According to Steve Taylor in The A to X of Alternative Music, none of the songs were prepared before the band entered the studio, which is where they were "determined to keep their manual looping techniques". The band's original intention for The Beta Band was for it to be a double album with each side of the LP recorded in a different continent, "one in Tokyo, one in Mexico and so on". The band tried to plan this with their manager and Regal owner Miles Leonard, but ultimately Leonard dismissed the idea as impossible: "it would have cost three-quarters of a million pounds or something and they would have lost the plot."
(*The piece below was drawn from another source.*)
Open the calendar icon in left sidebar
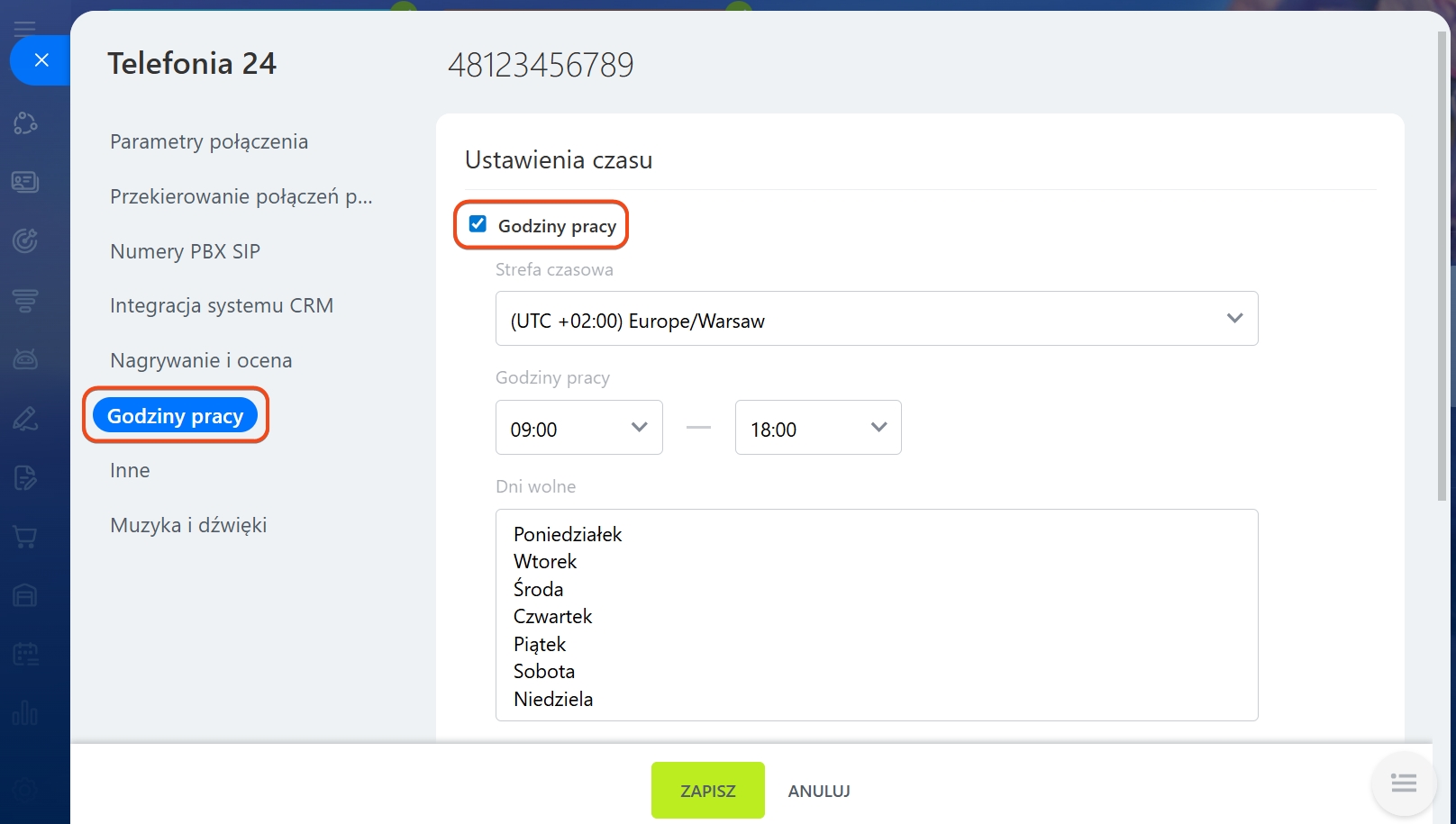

Instead, according to Spin, the album was at least partly recorded in a small hut belonging to Maclean's grandfather in a remote northwest part of Scotland, where the group found themselves with no room to sleep as they filled the hut with an excessive amount of musical equipment and homemade instruments. Sawmills Studio, Rockfield Studios and Jacobs Studio were also recording locations for the album. In a 1999 interview, Mclean clarified that separate sections of the albums were recorded in different places: "Four songs here, four songs somewhere else. You know, break it up a bit?" As with the band's prior releases, The Beta Band co-produced the album with Chris Allison, who also engineered it, although the band's manager later admitted he felt the collaboration was not as successful this time.

===Ambient bonus disc===
In one of their attempts to "make something out of nothing", the band had originally intended the album to contain a bonus disc of two long-form ambient pieces, "Happiness and Colour" and "The Hut", both of which lasted over 20 minutes and represented the band's desire to "make a record of sound as a description for something like happiness, where a distinct first part gives way to a distinct second part". The band's idea to record The Beta Band in Maclean's grandfather's hut was so they could record the sounds of the ocean for these pieces, and during which they discussed the possibility of a quadruple album. After the band returned to London, they had with them several hours of audio that they had recorded, which were then edited down into the two tracks.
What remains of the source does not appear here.